Street Racer is a game I’d been aware of when it came out in 1994 for the SNES, through the TV show Bad Influence. I played the Playstation port of it a few years later at my mate Matt’s house, and even though I didn’t think it represented the power the Playstation purported to have, I seem to remember having a decent amount of fun with it. I bought it a few weeks ago, again to have a light-hearted game I could pick up and play. Here’s how I got on:

You’d think with a name like Street Racer you’d be racing in streets, but in actual fact you’re rarely doing anything of the sort. It is, in essence, a go-kart racing game filled with wacky characters, colourful backgrounds and useful power-ups. Sounds familiar? Well, it was never going to shake off the inevitable comparisons to Super Mario Kart, but Street Racer does enough of its own thing to provide a different kind of challenge.
Hodja purports to have average stats,
but is a surprisingly difficult opponent.
The racing is decent enough. The tracks are short, but tightly designed with lots of corners and it’s surprisingly challenging to maintain concentration for ten laps. The power-ups consists of Stars (a bonus for collecting the most,) rockets for a ‘boost’ button, dynamite which can send you flying if you’re in possession of it when the timer runs out, and med-kits to heal yourself. My only complaint – and I’m not sure whether this is because I’m playing the game on the PS2, my disc is in quite poor condition or there’s a fault in the game’s code – is that you often get massive frame drops that slow the game right down.

● **INFORMATION SHOWN**:
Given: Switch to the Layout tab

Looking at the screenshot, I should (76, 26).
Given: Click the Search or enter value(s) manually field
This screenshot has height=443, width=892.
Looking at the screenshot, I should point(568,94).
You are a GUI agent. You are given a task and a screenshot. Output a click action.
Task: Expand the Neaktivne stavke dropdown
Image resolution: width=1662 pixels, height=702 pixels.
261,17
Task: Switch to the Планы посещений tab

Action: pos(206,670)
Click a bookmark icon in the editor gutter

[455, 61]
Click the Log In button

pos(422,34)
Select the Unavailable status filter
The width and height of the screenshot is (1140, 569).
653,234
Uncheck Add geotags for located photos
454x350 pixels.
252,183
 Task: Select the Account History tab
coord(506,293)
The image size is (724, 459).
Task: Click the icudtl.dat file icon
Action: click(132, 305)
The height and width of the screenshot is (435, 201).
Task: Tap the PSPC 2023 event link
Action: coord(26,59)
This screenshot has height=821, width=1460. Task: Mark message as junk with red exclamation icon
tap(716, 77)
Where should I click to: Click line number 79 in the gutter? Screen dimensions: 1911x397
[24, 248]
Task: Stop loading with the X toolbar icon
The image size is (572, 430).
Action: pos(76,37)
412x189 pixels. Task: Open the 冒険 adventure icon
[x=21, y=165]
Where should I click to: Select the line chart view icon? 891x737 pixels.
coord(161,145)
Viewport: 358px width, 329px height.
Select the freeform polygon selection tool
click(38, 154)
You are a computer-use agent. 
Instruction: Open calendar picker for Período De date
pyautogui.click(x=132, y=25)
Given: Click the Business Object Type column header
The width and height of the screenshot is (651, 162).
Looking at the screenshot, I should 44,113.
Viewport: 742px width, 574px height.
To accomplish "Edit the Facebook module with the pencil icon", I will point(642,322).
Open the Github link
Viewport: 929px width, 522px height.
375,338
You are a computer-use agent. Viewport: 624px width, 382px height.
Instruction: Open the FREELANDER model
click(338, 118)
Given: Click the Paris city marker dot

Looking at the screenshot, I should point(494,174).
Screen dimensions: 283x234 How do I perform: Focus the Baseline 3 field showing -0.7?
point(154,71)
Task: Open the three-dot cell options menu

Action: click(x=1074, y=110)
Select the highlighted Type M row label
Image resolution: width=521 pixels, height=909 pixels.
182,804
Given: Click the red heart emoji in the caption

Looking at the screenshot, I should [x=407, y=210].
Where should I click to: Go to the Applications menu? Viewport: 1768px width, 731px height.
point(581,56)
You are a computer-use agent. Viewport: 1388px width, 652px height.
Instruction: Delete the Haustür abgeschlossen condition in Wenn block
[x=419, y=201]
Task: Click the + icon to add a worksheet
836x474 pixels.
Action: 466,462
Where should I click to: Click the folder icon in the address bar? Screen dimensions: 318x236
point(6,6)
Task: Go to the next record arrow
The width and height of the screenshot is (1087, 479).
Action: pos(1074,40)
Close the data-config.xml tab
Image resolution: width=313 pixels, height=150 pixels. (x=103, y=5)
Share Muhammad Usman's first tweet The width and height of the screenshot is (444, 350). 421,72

● **WORK REQUIRED**: According to the Street Racer review, in what year did the game come out for the SNES?

● **FINAL ANSWER**: 1994